**Problem requirements:** Rewrite the lines from the line with "You are a GUI" to the line with "[x=1193, y=37]", changing "screenshot" to "screen image" and keeping everything else the same. Leave out the pictures.

**Extracted data:**
↓↓↓
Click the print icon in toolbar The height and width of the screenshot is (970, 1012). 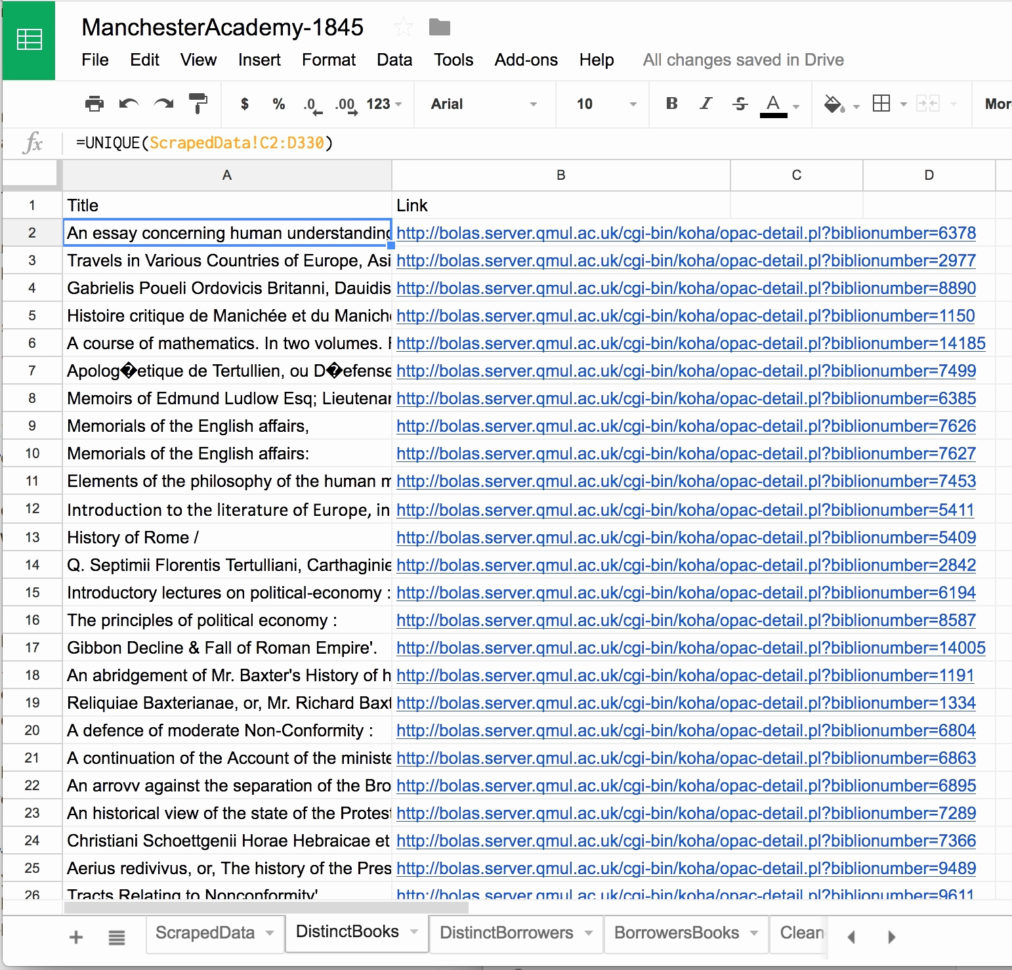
↑↑↑
↓↓↓
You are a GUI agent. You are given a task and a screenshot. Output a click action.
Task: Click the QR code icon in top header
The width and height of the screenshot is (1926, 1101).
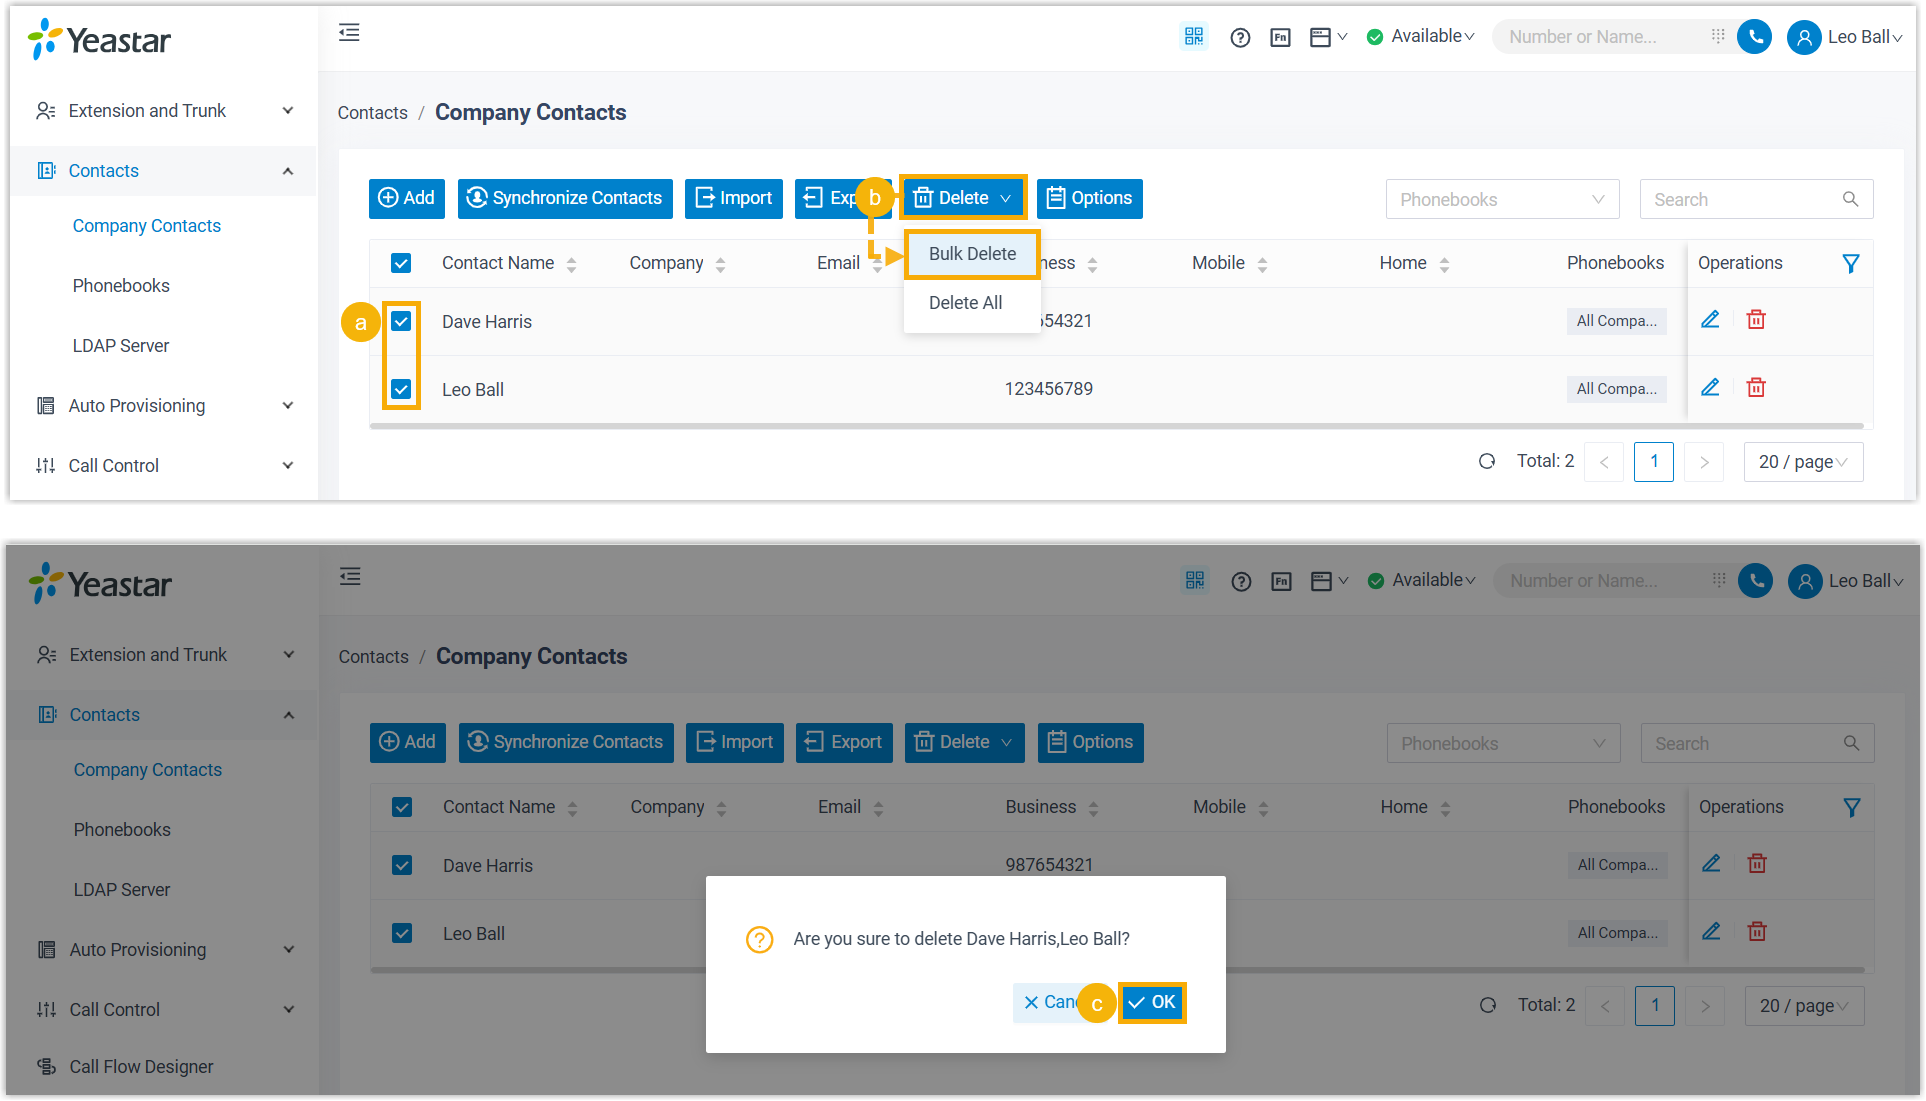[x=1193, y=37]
↑↑↑
**Complete answer:**
You are a GUI agent. You are given a task and a screen image. Output a click action.
Task: Click the QR code icon in top header
The width and height of the screen image is (1926, 1101).
[x=1193, y=37]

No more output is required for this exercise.